My life: Sayan Andriyanov
The Siberian throat singer talks philosophy with Kylie Knott ahead of his first visit to Hong Kong

I was born in Siberia. I've lived in many places that are far, far from civilisation: mountain regions, forest regions, northern regions … I was raised in a small town surrounded by taiga forest and bordered by four circles of barbed wire. This town produced nuclear weapons and local villagers harvested leather and drove snowmobiles. Town people called (indigenous people) chukchas, but they definitely were not chukchas. They were coming to the town, selling leather, getting drunk, sitting on their snowtracks … I loved it when they drove me on their snowmobiles. When I was 14, one of the chemical plants exploded and my family was evacuated.
I've visited more than 70 cities in Russia and 12 in China. There's no city better than the other - they're just different. I spent half of last year near Hong Kong … in Shenzhen. I needed a calm place to complete a complex piece of software. Cities in China produce so much noise that it becomes similar to dead calm; I like it. I think the best music in China (is made by the bands) AK-47 and Gong Linna, because they're different and creative.
Before I started to create music I went to medical school.
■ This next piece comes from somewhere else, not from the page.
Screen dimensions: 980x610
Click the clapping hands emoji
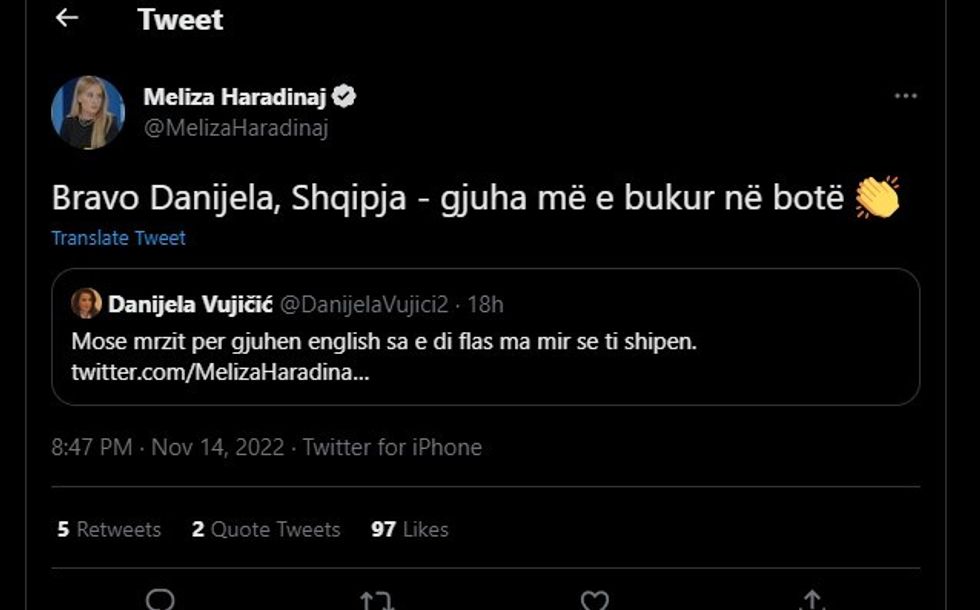coord(878,197)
My mother thought I'd become a doctor, which I did, but not for long. I was a school contest winner and then entered the Capital Medical University, but this was not good for me. I started creating medical software as a programmer - life creates mysterious ways for us. In my spare time I played music - I created Bugotak to play the type of music I was missing … I didn't have any good music to hear. Everything around me - radio and albums - was not what I wanted to listen to. Music has to have sense, meaning, deepest feeling of the spirit. And I thought, "OK, I have this spirit with me." This spirit comes from the native Siberian folk culture. This culture is quite ancient, uncommon and not profaned. Tuvan music (Tuvan is a Turkic language from the Republic of Tuva in south-central Siberia) is a large part of world music. Yakutian jaw-harp players (from the Sakha Republic) are also a great part. Bugotak took this culture and mixed it with modern styles of similar feeling: industrial, ambient, nu metal. These styles are very close to Siberian nature: severe, harsh and passionate … it makes a strong impression on the listeners.
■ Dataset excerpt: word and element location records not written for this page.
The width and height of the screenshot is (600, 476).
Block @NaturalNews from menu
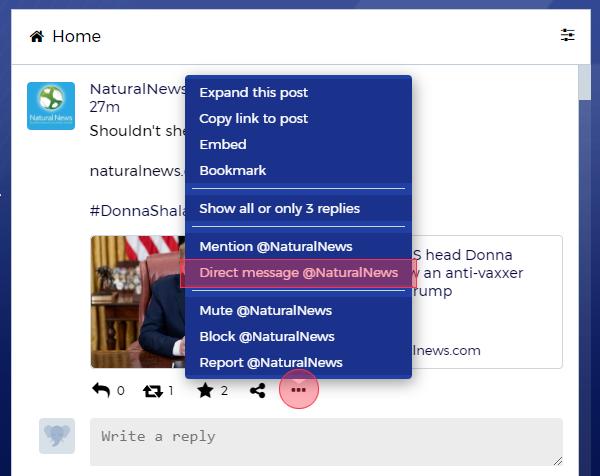(267, 337)
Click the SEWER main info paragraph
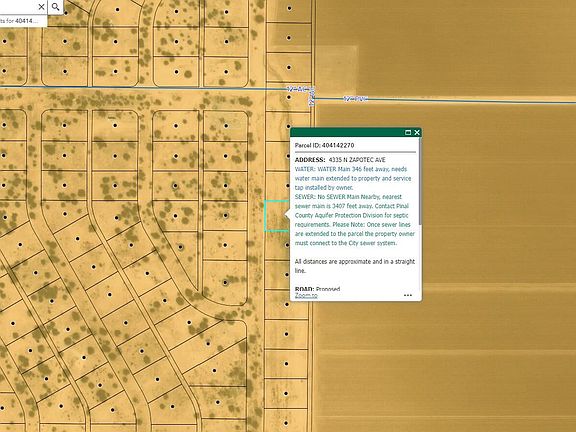The image size is (576, 432). (x=354, y=220)
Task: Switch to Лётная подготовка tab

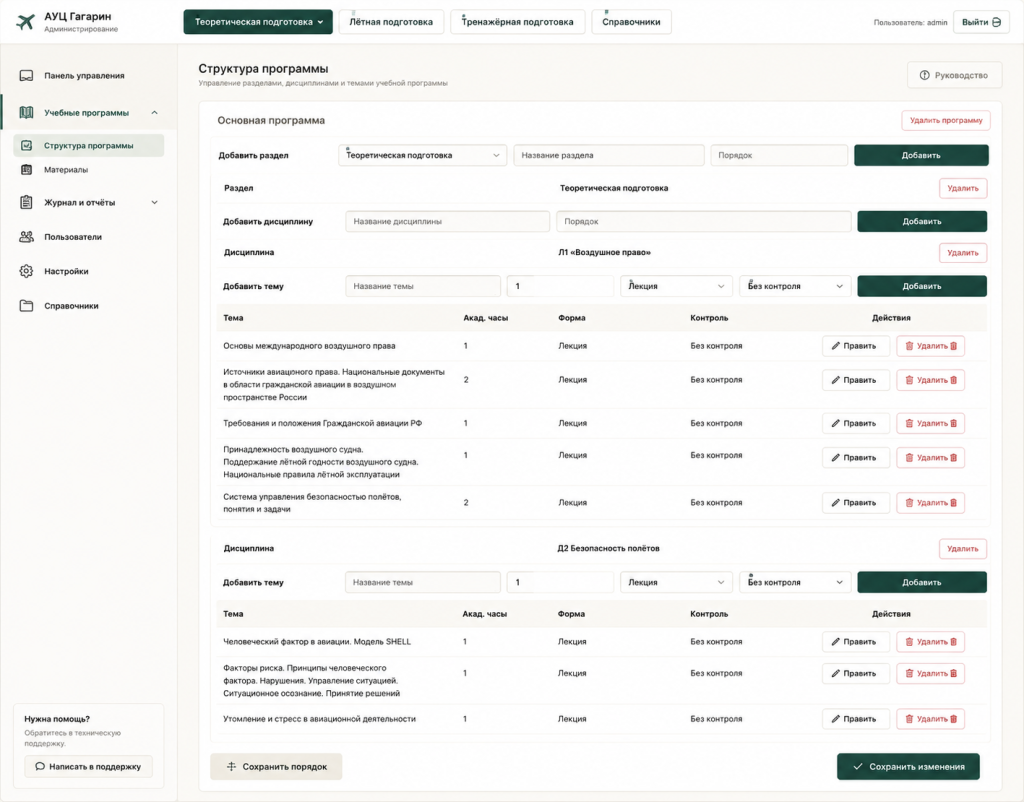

Many things have changed in my life since I converted to Proventism. This happened in the high mountains of Altai (in East-Central Asia, where China, Mongolia, Russia and Kazakhstan come together). I was on a bicycle about 20 miles from the nearest dwelling when I experienced an earthquake. Stones were falling around me and my hair stood on end as if charged with electricity. I started to see the world in green. I also understood that the whole world is connected in a network. Human brains are just like computers and in all the things we do - everything from buildings to music - we create and send information to each other. This is called noosphere and it is inhabited by more complex creatures than us people.
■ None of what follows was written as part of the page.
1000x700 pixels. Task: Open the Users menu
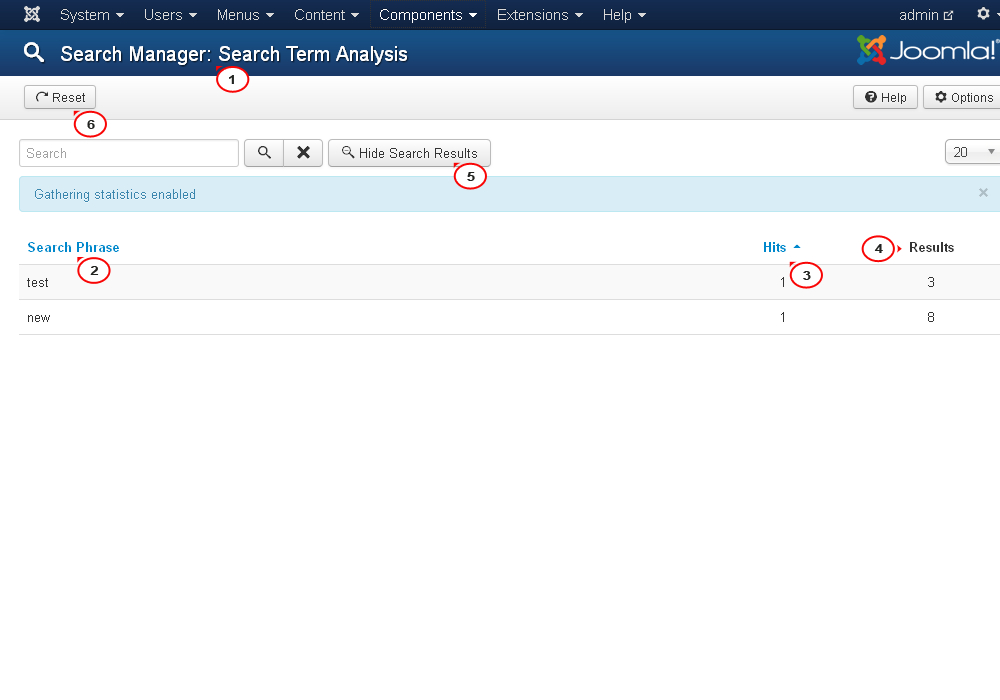tap(170, 15)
Once I was playing open-air in Abkhazia on the Black Sea shore. How beautiful its climate was - just as wicked as its people were. They drank too much, took out their guns and fired into the air and then got into their cars. I was scared. But I thought: "You savages will listen to the music. Whatever it takes." I took my mic and said: "Get out of your cars. You. Now." Some of them got out, a few more sat down, put away their guns and listened to my entire programme. The next day there were no troublemakers. I hope Bugotak's music made them more philosophical, at least for one day. It might sound funny, but just for fun, half a million Abkhazians have driven out about half a million Georgians, killed some of them and left others without homes. There are still many houses uninhabited on the shoreline, walls riddled with bullets.
Abkhazians do not accept irony: their fun is to drink spirits, drive crazy and shoot guns. Our Siberian folks are peaceful. Except maybe chukchas; they have been practising the cult of power, and they could withstand the well-armed Cossacks. Legend says they ran through battlefields on foot, took Cossacks from their horses and ran off with that 80kg burden. I should have mentioned that chukchas is not only real folk's name, but also a common name for all Siberian natives - a bit foul, a bit funny.